Alright, you know I can’t pick favorites. It just isn’t happening. But I did go through all the book-reviews from the last year, and pick out the top ones, sorted by age. So, here’s some of the books I loved most in 2017*.
~ Adult ~
- The Scent of Water. A quiet, slow-paced story set in the countryside. Probably not the sort of thing I usually review, but maybe I should try to find more such stories – this one is on my mental ‘inspirational’ list. To read it was mentally renewing in a way very few, maybe none, of the more ‘exciting’ books was.
- The Ocean at the End of the Lane. Top of the line fantasy by Neil Gaiman. This is the sort of surreal story that slides from creepy to horrifying then somehow into beautiful and back to creepy again, the story of a little boy’s adventures narrated by the adult remembering, a story that might very nearly convince you – at least for as long as you’re reading – that this world is thinner than you thought and there are things behind the stars.

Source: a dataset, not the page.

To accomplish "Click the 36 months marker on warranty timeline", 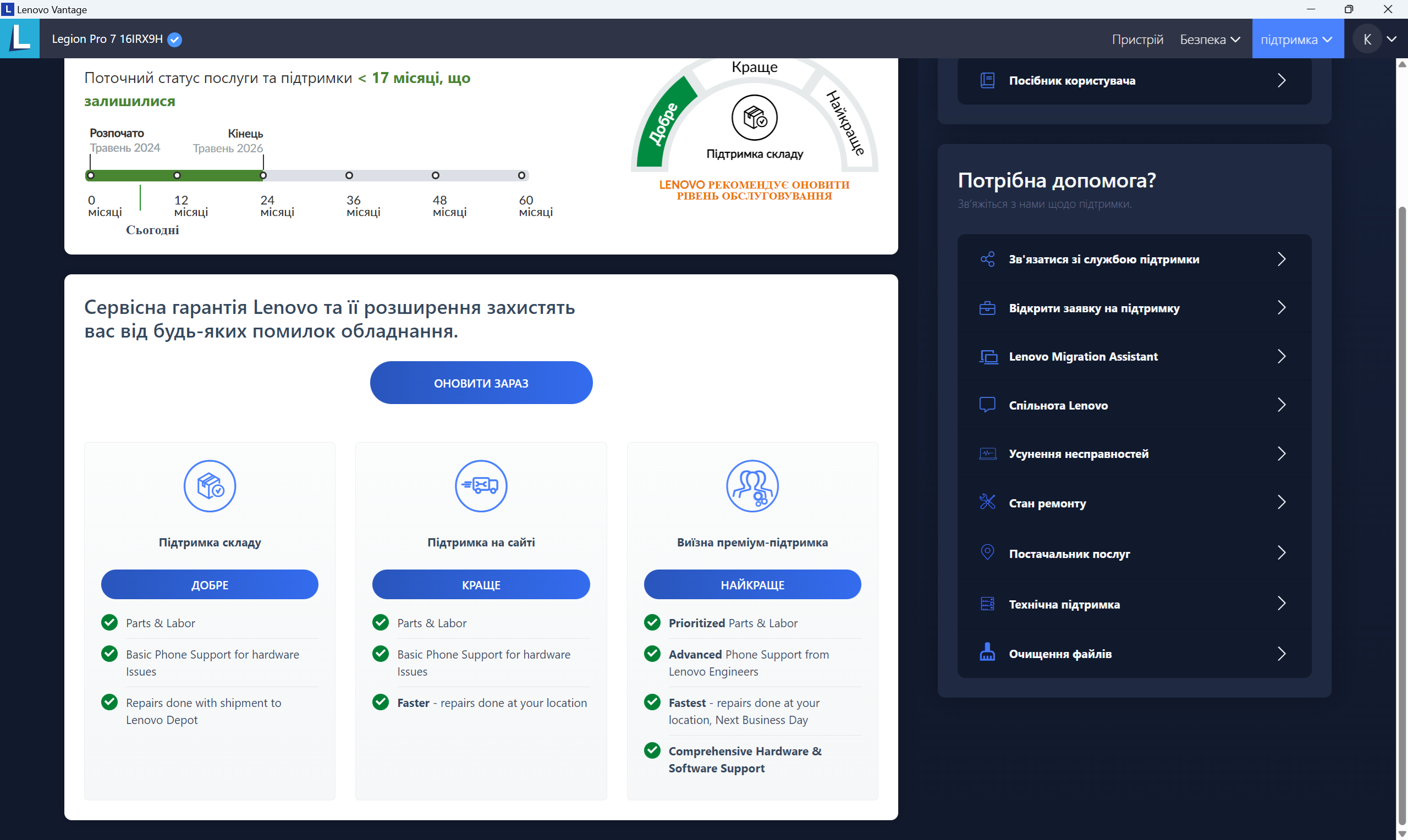I will tap(349, 175).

- Bellwether. This one’s just fun. An oddball sci-fi/realistic story about chaos theory and herd mentality, with lots of office drama and hilarity.
~ Young Adult ~
- Wolf by Wolf. Alternate-history/fantasy, set in World War II. The main character is a death camp survivor – a Jewish skinshifter – a would-be assassin – a broken, bleeding girl with too much death in her past. If that doesn’t intrigue you all by itself, I don’t know what to say.

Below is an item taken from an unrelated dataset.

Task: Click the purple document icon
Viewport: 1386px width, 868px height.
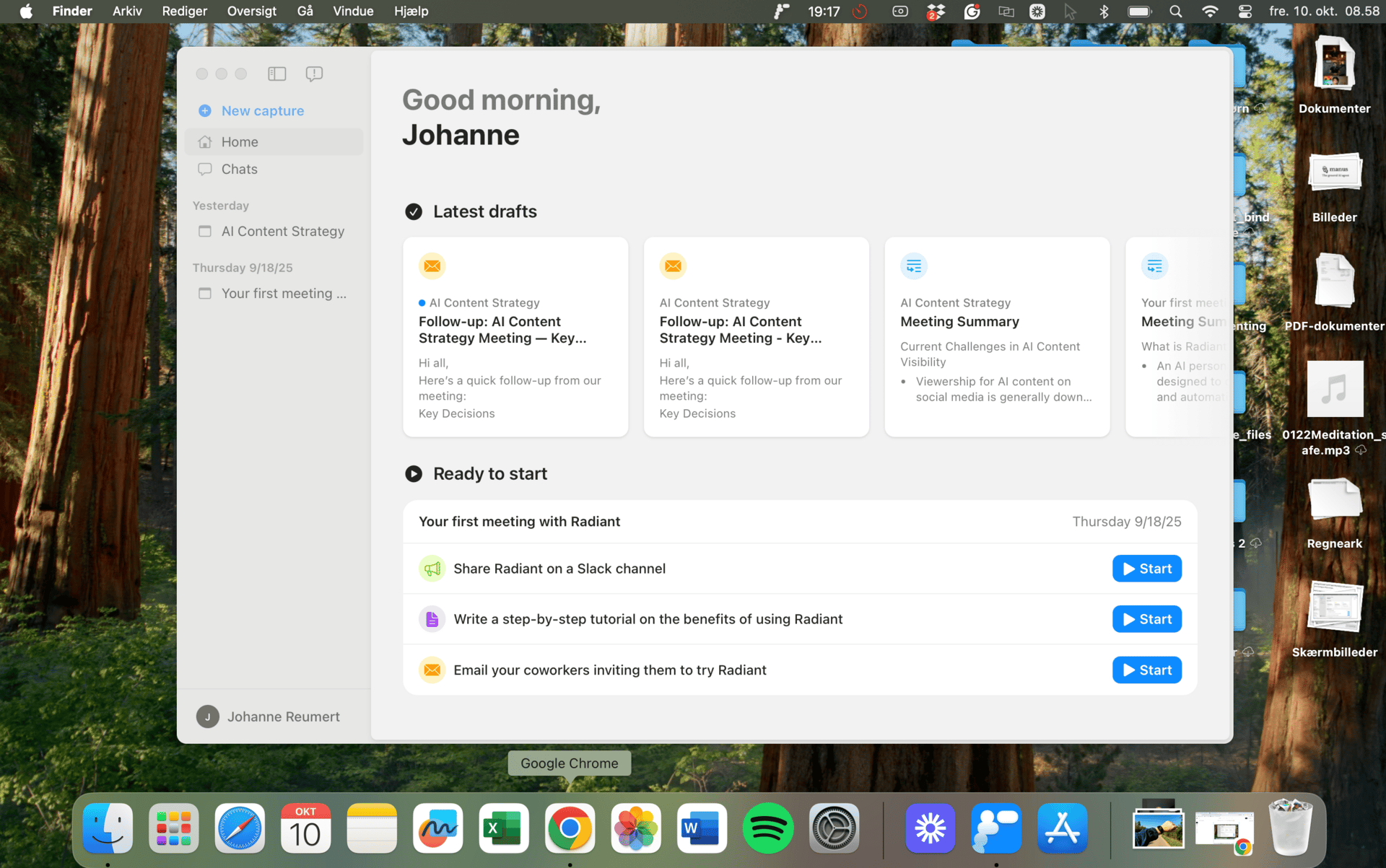Action: pyautogui.click(x=432, y=619)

- The Changeling Sea. We’re back to fantasy, here. I discovered Patricia McKillip about this point, and was instantly enamored of her rich writing style. A book-length fairy-tale about sea-princes and changelings and love.
- Code Name Verity. Historical fiction in World War II again. There’s a somewhat rocky start, but then a great story about friendship and courage, and some cool bits about a woman’s role in the war; absolutely heart-wrenching ending.
- Speak. Contemporary highschool fiction, about a teen girl retreating into silence in the aftermath of trauma. Also a painful story: intensely realistic and, I thought, well-written.
~ Middle-Grade ~
- The Girl Who Drank the Moon. Another book-length fairy tale, which does the genre very well, from the language to the characters to the story. Think Old Witch in the forest and her Bog Monster and the Orphan Girl (although she’s not quite an orphan, really). Behind the whimsical story, it’s solidly based in human nature.
- Greenglass House. A fun wintertime mystery: Milo and Meddy, our two protagonists, use role-playing and their common sense to decipher clues and untangle the mystery surrounding the Greenglass Inn and its visitors.
*These are all books I read and reviewed for the first time in 2017 – not specifically written in 2017, or only reviewed now. So, for example, Jonathan Strange and Mr. Norrell isn’t eligible because I’ve read it before.
Now it’s your turn. What are your top books from 2017?